Sciencemadness Discussion Board

Black Substance Formed by Reacting Aluminum with NaOH

bocaJ - 14-6-2018 at 14:53

I was trying to make sodium aluminate by reacting aluminum foil with a 5M solution of NaOH. The reaction produced a lot of heat and gas as expected, but a black tar-like substance formed instead of a clear-to-cloudy solution that I was expecting. I thought that there might just be some sort of impurity in the foil, so I repeated the procedure with aluminum lathe turnings from a machine shop, only to observe the same black substance after the reaction subsided. A few days earlier, I tried creating hydrated aluminum chloride by reacting aluminum foil with HCl(aq). That also produced a black substance. When I heated the black substance from the NaOH reaction, a white solid formed. What exactly is this black substance? And how do I prevent it from forming in reactions with aluminum metal?

TL;DR: A black tar-like substance formed by reacting aluminum with NaOH(aq), and by reacting aluminum with HCl(aq). What is it?

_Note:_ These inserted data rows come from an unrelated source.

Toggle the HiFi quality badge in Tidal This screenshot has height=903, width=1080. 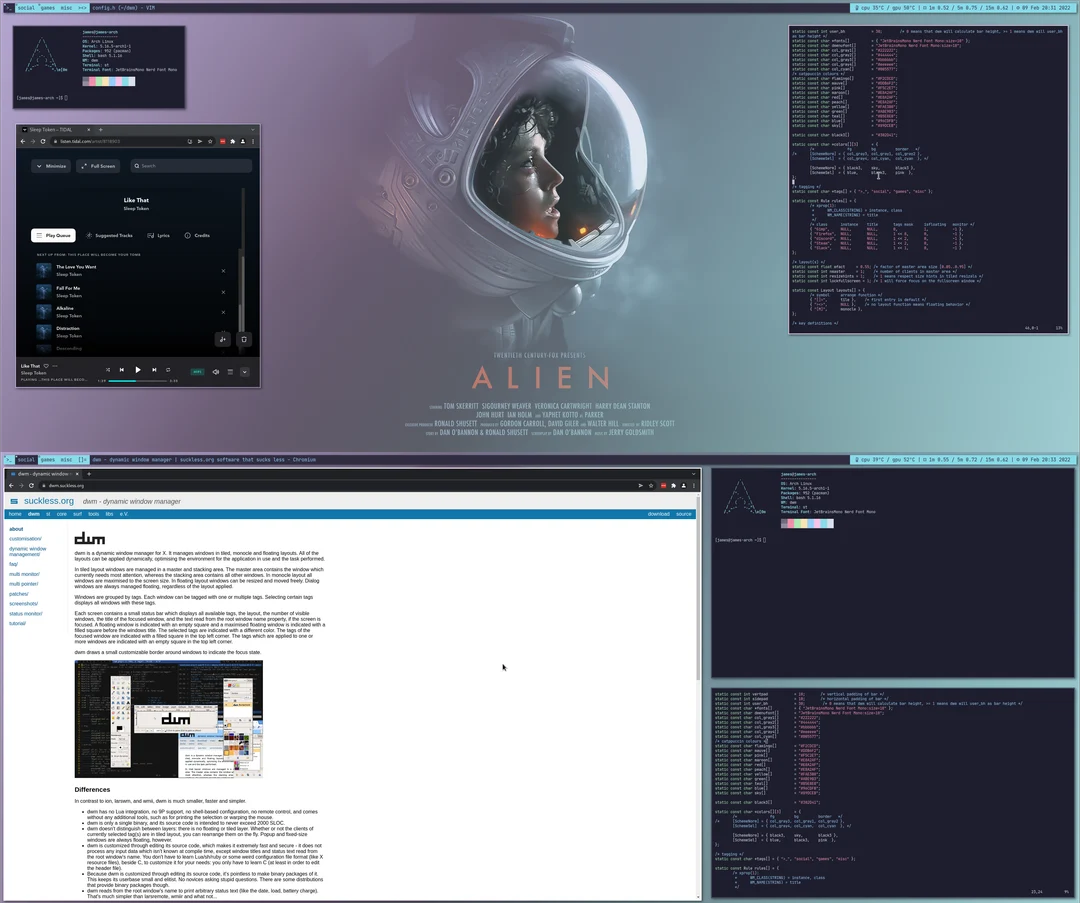pos(197,370)
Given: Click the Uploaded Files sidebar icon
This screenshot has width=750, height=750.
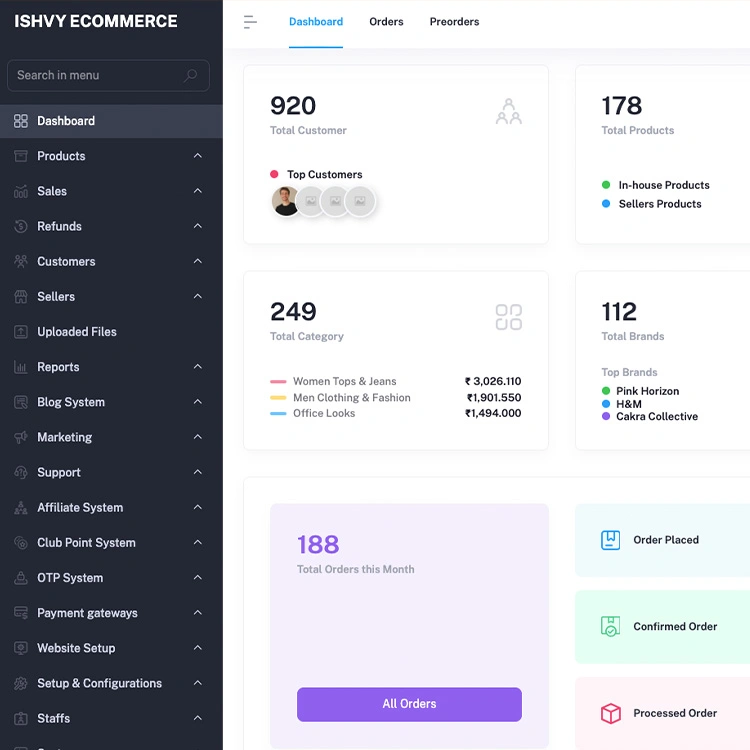Looking at the screenshot, I should click(21, 332).
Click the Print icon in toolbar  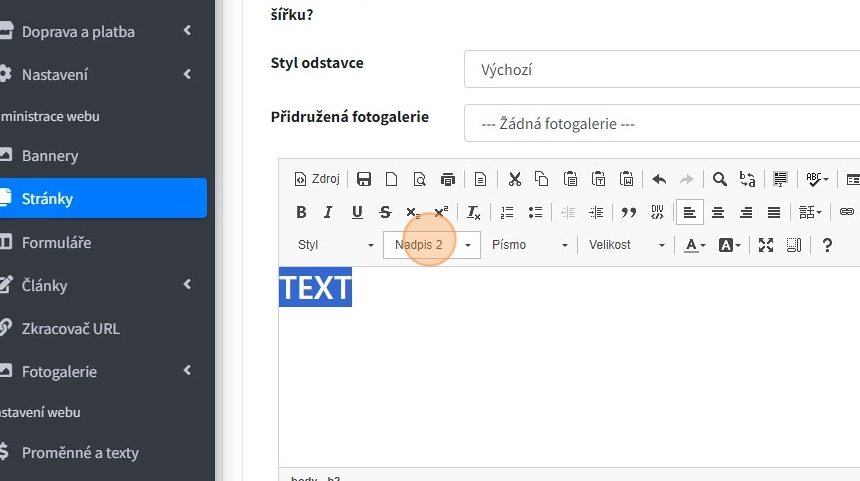coord(448,180)
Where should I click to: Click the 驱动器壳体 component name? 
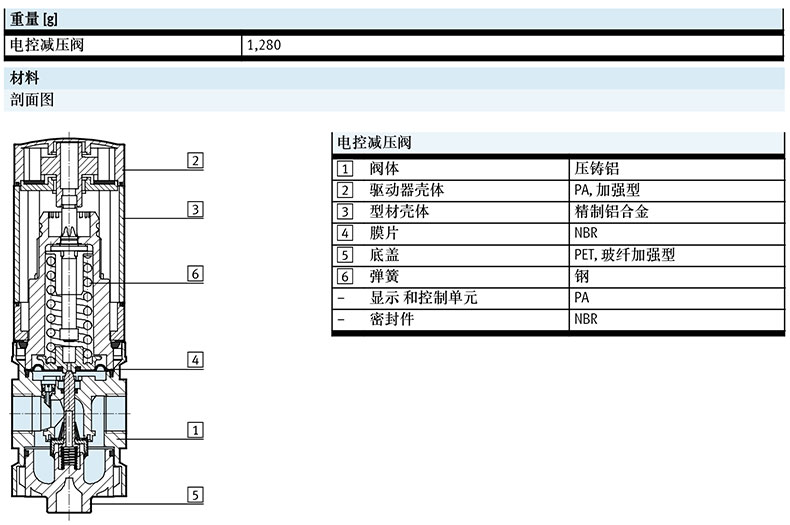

Also, I'm new, so I'm sorry if this thread is in the wrong place.

[Edited on 6/14/2018 by bocaJ]

fusso - 14-6-2018 at 15:07

https://www.sciencemadness.org/whisper/viewthread.php?tid=80...
It's probably silicon impurities.

[Edited on 14/06/18 by fusso]

bocaJ - 14-6-2018 at 18:47

Thanks! I had to filter the solution several times before I could get a clear one. I did some research and found that pure aluminum is almost never used in industry. IIRC the lathe turnings were 6061 alloy, which contains Mg, Si, Fe, Cu, Zn, Ti, Mn, and Cr. I'm not sure what alloy the foil is.

alking - 16-6-2018 at 03:34

Yeah, aluminium foil is very pure, but it has all kinds of minor impurities. That's likely going to be the case for most industrial metals. It's not too difficult to get to 99%+ purity, but removing those last traces takes an exponential amount of work that just isn't worth it in most cases; that's probably true of most things really, metal, organic, or what have you. It depends how it's made of course and will vary.